**Exercise instructions**.
Go to the line below containing "Dr. Akhiri Hailuki" and print exactly from there through the line containing "Kontakt (45, 17)", both included. Print nothing else.

**Given data**.
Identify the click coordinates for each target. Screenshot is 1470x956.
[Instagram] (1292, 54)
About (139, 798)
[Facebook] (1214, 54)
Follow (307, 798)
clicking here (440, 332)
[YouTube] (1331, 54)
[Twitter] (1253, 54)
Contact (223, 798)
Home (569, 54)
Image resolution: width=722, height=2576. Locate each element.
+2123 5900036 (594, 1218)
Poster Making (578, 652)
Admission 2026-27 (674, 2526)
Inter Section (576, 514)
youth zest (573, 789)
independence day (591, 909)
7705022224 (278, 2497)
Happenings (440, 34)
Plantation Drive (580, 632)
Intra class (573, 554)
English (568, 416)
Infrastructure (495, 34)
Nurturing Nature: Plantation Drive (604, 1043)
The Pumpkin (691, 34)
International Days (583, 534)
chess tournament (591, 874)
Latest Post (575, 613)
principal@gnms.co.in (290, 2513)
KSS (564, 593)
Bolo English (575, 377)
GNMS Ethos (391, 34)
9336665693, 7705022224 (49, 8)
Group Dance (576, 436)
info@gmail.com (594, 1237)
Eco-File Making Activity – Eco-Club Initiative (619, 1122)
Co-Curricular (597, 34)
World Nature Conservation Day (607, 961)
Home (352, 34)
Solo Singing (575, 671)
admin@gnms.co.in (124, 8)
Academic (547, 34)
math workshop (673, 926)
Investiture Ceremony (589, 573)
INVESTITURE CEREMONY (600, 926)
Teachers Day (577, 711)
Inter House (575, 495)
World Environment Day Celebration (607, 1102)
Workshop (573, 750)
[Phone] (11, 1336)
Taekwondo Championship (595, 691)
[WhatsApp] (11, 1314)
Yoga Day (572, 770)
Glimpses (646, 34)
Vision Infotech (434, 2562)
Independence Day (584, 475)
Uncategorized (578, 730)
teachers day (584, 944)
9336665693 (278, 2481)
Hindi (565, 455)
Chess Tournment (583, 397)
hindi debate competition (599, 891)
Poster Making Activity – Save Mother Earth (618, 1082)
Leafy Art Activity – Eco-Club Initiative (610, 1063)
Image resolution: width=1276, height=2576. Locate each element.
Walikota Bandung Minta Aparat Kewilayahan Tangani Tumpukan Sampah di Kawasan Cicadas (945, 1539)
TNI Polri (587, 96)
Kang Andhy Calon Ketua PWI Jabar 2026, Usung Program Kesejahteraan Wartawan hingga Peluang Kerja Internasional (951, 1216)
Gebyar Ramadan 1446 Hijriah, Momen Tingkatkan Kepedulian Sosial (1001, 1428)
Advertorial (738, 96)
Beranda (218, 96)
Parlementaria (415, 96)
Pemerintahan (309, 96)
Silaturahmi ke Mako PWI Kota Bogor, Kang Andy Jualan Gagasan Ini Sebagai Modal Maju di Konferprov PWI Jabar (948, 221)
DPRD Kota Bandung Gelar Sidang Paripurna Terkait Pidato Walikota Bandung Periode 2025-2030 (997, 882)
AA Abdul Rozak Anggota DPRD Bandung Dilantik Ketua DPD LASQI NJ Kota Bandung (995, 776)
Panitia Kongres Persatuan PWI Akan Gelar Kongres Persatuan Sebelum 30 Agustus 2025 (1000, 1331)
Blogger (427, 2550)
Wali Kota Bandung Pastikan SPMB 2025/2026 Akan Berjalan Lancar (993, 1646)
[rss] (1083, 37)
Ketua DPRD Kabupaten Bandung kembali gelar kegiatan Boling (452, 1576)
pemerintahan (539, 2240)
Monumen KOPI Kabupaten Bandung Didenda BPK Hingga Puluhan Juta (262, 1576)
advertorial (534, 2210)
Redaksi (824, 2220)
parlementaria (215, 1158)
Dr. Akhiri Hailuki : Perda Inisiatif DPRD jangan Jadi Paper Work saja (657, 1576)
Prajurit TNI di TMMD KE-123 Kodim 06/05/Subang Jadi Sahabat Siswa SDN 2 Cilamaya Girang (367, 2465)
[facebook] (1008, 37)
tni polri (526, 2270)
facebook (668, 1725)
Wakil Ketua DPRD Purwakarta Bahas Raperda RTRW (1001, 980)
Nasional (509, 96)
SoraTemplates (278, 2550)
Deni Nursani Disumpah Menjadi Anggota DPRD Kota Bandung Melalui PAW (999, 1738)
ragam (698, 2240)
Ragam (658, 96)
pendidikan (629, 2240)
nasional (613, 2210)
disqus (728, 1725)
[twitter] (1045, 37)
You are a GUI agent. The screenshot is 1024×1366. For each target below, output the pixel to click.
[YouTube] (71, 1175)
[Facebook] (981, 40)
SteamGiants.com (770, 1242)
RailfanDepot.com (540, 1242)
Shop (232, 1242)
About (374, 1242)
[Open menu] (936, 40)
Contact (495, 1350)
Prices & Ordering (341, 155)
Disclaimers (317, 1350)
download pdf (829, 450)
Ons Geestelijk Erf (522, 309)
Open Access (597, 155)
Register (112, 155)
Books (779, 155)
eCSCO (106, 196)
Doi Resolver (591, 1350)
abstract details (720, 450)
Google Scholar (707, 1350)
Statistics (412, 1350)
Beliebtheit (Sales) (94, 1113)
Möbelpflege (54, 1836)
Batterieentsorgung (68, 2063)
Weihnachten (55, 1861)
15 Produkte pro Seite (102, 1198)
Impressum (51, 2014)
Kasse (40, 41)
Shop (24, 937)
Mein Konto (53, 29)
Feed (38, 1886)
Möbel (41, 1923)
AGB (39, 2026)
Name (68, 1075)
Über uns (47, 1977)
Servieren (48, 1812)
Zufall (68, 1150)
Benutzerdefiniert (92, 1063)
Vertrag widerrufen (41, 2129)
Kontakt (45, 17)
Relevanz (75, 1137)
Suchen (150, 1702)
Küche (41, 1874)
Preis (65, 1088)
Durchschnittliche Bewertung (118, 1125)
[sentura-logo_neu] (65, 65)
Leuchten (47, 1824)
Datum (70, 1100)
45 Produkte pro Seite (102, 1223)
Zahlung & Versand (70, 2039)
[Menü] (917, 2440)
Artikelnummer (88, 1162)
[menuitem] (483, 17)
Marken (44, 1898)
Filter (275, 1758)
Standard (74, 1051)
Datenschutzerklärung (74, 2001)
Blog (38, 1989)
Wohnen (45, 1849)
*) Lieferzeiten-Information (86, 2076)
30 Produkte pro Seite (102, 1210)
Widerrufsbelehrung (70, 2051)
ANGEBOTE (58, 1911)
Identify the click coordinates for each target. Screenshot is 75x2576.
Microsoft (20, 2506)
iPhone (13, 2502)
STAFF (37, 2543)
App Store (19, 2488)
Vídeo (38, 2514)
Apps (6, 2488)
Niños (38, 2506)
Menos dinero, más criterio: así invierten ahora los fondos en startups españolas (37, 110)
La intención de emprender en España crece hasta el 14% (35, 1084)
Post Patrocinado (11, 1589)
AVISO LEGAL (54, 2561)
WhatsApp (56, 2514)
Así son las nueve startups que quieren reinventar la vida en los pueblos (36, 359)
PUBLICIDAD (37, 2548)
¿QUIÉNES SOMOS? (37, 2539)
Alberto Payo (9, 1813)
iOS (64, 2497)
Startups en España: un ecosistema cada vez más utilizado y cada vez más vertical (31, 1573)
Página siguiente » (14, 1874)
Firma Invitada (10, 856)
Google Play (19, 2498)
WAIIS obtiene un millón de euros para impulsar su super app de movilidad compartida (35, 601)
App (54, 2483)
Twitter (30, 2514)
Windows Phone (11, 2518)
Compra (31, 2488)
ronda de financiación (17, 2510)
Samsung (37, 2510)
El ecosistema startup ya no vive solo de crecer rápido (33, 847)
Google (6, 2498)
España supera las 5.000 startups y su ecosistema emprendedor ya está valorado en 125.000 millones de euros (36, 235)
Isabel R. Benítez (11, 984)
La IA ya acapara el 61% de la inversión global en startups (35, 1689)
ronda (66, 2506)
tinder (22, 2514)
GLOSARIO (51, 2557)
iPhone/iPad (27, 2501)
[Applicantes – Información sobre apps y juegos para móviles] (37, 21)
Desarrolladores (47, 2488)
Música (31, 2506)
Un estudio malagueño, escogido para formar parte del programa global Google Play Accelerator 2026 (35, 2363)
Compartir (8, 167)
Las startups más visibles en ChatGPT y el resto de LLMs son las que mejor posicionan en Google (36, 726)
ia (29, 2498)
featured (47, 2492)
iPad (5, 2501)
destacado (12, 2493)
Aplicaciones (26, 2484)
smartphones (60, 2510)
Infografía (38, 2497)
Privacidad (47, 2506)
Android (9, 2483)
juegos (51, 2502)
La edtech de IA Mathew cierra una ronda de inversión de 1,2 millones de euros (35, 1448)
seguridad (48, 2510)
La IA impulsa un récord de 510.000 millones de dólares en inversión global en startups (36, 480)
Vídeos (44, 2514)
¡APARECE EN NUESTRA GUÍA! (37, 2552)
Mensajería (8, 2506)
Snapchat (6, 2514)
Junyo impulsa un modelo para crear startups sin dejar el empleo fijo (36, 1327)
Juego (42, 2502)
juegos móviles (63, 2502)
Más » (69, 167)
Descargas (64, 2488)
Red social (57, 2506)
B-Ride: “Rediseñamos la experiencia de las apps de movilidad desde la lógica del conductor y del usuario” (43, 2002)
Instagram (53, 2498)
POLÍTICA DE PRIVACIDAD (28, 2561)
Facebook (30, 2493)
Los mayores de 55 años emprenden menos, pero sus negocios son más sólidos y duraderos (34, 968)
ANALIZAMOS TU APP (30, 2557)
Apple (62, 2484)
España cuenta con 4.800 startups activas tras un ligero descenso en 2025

**Task solution**.
Dr. Akhiri Hailuki : Perda Inisiatif DPRD jangan Jadi Paper Work saja (657, 1576)
Prajurit TNI di TMMD KE-123 Kodim 06/05/Subang Jadi Sahabat Siswa SDN 2 Cilamaya Girang (367, 2465)
[facebook] (1008, 37)
tni polri (526, 2270)
facebook (668, 1725)
Wakil Ketua DPRD Purwakarta Bahas Raperda RTRW (1001, 980)
Nasional (509, 96)
SoraTemplates (278, 2550)
Deni Nursani Disumpah Menjadi Anggota DPRD Kota Bandung Melalui PAW (999, 1738)
ragam (698, 2240)
Ragam (658, 96)
pendidikan (629, 2240)
nasional (613, 2210)
disqus (728, 1725)
[twitter] (1045, 37)
You are a GUI agent. The screenshot is 1024×1366. For each target below, output the pixel to click.
[YouTube] (71, 1175)
[Facebook] (981, 40)
SteamGiants.com (770, 1242)
RailfanDepot.com (540, 1242)
Shop (232, 1242)
About (374, 1242)
[Open menu] (936, 40)
Contact (495, 1350)
Prices & Ordering (341, 155)
Disclaimers (317, 1350)
download pdf (829, 450)
Ons Geestelijk Erf (522, 309)
Open Access (597, 155)
Register (112, 155)
Books (779, 155)
eCSCO (106, 196)
Doi Resolver (591, 1350)
abstract details (720, 450)
Google Scholar (707, 1350)
Statistics (412, 1350)
Beliebtheit (Sales) (94, 1113)
Möbelpflege (54, 1836)
Batterieentsorgung (68, 2063)
Weihnachten (55, 1861)
15 Produkte pro Seite (102, 1198)
Impressum (51, 2014)
Kasse (40, 41)
Shop (24, 937)
Mein Konto (53, 29)
Feed (38, 1886)
Möbel (41, 1923)
AGB (39, 2026)
Name (68, 1075)
Über uns (47, 1977)
Servieren (48, 1812)
Zufall (68, 1150)
Benutzerdefiniert (92, 1063)
Vertrag widerrufen (41, 2129)
Kontakt (45, 17)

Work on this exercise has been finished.